Everyday use of devices like the iPhone can lead to a condition sometimes referred to as “tech neck,” “Tiktok tilt,” “scrolliosis,” or “Silicon slump.” These terms all describe similar experiences of pain, stiffness, and discomfort in the neck and shoulders.
According to Dr. Rahul Shah, a board-certified orthopedic spine and neck surgeon from New Jersey, this issue stems from holding the head in a forward position while gazing at screens. He pointed out, “It causes great tension in the neck and body muscle system,” adding that “my neck is tilting further forward.” This forward tilt can cause an imbalance, making other muscles work harder to stabilize the head. It’s fascinating how something as simple as device use can affect our bodies so significantly.
For immediate relief from tech neck, Dr. Shah suggests a practice he calls “adult tummy time.” This involves lying on your stomach to help counteract the neck tilt and promote extension in the opposite direction. Additionally, he recommends engaging in isometric exercises, especially if you’ve been on your phone for an extended period—say, over 20 minutes.
While stretching, it’s essential to keep the neck in a neutral position. This approach ensures proper blood circulation to important muscles, maintaining alignment of the head above the shoulders. One exercise involves pressing your palm against your forehead without moving your head. Start with a few seconds and gradually work up to a minute. Dr. Shah states, “When pressure is applied to the forehead, the back of the neck muscles activate,” highlighting the dynamic relationship between muscle groups when pressure is applied in different areas.
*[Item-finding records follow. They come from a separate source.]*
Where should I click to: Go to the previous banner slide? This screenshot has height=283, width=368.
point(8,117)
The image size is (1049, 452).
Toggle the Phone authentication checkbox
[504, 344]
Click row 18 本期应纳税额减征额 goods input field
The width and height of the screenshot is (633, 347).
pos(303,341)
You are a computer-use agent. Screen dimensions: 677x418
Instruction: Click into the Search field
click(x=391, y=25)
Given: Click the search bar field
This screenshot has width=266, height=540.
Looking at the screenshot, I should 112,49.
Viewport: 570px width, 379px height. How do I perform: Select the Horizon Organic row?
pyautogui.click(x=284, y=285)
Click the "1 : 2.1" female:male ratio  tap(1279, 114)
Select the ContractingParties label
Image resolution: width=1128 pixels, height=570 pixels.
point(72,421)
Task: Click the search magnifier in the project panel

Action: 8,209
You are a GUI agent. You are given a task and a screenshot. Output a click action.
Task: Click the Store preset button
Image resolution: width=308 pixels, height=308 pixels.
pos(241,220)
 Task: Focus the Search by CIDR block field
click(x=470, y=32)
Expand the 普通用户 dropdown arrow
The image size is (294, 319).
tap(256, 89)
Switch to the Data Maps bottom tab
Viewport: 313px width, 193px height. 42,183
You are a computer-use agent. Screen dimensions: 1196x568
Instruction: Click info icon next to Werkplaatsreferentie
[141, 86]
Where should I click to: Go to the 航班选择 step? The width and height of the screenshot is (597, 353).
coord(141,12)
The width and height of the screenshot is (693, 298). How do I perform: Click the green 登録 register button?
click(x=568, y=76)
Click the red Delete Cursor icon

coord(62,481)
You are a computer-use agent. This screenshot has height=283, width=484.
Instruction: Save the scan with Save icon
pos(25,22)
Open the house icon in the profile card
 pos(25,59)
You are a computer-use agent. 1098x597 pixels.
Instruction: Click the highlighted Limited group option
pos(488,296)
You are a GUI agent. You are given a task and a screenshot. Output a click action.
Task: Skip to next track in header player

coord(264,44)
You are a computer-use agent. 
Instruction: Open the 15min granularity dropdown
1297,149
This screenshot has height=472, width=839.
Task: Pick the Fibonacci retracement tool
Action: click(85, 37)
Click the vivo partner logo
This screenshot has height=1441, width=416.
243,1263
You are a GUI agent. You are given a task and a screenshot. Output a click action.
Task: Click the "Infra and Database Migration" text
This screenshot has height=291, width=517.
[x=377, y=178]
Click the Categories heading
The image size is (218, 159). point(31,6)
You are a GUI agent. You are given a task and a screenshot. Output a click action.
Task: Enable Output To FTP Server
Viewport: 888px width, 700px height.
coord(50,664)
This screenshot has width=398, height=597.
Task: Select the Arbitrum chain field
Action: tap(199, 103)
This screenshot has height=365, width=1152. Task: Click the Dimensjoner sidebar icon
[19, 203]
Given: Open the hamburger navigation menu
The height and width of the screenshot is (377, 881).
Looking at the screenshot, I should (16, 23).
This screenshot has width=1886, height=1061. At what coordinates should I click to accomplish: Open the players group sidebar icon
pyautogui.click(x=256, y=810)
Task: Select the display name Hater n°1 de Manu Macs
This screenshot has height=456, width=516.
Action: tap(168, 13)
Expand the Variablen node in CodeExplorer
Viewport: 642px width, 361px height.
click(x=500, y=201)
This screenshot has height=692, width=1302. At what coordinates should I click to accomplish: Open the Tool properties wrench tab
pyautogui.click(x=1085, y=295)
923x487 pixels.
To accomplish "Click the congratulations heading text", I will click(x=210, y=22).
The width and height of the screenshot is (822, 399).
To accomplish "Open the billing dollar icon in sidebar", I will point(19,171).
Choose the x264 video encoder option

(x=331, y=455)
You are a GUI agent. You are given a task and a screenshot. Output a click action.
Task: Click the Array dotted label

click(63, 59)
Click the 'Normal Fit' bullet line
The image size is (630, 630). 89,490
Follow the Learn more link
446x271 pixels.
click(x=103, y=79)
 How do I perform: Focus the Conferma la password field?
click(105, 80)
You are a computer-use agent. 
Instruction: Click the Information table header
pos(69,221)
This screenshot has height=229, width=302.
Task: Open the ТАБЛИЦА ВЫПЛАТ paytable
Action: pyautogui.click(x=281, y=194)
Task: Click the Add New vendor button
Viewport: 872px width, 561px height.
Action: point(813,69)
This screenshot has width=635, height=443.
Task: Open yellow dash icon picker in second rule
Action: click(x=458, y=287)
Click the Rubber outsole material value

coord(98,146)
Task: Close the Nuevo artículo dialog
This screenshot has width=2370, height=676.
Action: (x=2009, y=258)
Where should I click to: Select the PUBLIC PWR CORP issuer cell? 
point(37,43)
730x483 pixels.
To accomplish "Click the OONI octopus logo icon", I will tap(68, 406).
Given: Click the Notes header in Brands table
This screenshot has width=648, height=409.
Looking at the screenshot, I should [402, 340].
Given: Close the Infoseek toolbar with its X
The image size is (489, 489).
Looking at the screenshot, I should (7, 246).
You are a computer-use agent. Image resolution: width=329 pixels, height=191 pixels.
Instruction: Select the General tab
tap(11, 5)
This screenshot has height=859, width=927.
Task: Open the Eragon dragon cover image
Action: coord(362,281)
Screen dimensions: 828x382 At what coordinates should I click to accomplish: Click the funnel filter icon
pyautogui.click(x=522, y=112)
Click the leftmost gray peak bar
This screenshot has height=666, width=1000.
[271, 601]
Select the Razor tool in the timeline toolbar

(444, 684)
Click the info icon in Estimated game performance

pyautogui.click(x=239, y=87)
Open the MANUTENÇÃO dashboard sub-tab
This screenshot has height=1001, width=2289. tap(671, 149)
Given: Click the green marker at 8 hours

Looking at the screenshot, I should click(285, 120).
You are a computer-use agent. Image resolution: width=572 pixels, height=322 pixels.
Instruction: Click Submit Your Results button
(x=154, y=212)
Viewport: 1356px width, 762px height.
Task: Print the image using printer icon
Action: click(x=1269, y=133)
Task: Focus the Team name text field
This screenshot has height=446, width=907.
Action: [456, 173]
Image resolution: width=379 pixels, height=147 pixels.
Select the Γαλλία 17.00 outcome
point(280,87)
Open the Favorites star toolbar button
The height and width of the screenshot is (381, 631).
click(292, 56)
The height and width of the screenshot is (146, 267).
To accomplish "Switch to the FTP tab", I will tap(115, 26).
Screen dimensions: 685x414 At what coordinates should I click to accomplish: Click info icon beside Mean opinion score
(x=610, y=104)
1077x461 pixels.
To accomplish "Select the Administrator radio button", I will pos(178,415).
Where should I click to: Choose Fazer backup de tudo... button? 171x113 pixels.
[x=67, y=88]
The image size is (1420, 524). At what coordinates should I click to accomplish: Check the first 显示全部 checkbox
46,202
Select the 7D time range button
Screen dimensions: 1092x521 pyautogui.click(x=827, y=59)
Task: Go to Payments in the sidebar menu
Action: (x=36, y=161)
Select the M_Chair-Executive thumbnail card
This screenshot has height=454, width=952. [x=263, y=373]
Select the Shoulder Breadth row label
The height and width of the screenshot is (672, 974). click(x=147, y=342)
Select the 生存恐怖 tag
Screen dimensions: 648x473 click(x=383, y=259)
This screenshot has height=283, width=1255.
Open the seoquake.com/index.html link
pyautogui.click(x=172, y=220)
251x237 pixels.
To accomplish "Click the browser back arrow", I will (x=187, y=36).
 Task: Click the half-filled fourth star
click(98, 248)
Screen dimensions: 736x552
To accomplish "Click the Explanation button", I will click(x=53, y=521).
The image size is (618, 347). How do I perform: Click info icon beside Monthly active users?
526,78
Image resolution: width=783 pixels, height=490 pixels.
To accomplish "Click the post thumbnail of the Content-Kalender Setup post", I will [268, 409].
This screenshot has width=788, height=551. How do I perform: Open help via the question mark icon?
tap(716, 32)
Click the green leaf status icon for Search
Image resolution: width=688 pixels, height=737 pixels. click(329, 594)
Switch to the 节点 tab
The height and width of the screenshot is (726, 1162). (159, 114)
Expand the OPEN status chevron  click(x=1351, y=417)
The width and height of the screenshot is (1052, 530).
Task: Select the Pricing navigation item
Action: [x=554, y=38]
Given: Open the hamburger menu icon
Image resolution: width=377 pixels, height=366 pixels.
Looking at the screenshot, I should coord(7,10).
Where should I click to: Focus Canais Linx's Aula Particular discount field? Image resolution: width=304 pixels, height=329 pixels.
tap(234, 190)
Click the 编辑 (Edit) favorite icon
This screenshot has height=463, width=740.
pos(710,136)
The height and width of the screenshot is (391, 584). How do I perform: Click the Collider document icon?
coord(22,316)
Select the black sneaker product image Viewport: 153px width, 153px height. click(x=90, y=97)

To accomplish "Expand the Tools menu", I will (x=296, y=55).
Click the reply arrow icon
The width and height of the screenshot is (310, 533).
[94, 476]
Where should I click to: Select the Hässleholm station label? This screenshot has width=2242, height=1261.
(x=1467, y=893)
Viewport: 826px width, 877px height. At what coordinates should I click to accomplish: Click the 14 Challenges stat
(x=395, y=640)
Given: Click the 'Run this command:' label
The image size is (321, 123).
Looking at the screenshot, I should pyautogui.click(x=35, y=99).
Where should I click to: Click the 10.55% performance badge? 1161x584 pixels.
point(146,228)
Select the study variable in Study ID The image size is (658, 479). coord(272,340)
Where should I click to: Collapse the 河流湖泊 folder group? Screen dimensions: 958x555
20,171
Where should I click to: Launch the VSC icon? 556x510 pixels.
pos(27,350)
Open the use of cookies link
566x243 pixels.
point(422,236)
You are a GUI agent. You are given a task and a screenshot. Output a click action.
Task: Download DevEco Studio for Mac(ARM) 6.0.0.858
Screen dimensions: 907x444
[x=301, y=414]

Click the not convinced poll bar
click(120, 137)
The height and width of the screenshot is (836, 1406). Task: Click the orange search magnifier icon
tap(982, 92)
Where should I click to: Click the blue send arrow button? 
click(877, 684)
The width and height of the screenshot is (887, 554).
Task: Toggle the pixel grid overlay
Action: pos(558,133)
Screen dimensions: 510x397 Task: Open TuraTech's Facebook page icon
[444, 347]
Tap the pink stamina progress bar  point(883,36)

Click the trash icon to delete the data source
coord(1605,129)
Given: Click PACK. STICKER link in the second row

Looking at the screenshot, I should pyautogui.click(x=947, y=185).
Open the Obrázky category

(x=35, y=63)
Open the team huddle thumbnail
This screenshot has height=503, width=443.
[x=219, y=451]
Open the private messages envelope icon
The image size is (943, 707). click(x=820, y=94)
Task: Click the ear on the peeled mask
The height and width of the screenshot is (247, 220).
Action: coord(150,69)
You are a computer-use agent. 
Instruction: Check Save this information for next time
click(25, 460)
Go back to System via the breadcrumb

He also suggests pressing against the back of the neck and each ear, repeating the process as it helps engage opposing neck muscles. If you feel muscle discomfort, holding the stretch a bit longer can support recovery, hopefully alleviating pain.
Dr. Shah advises doing these exercises whenever shoulder tension arises, as they increase blood flow to the neck without putting additional strain on any specific area. It’s been interesting to see how simple movements can make a notable difference in our well-being.
Alongside these physical exercises, eye care is equally important. Experts recommend following the “20-20-20” rule: every 20 minutes, take a 20-second break to look at something at least 20 feet away. This quick adjustment can help prevent digital eye strain, a common consequence of prolonged screen time.
If isometric exercises aren’t your thing, Dr. Shah recommends taking a walk outdoors. Walking enhances blood circulation and can naturally improve posture while reducing muscle fatigue. It’s sometimes the simplest solutions that turn out to be the most effective.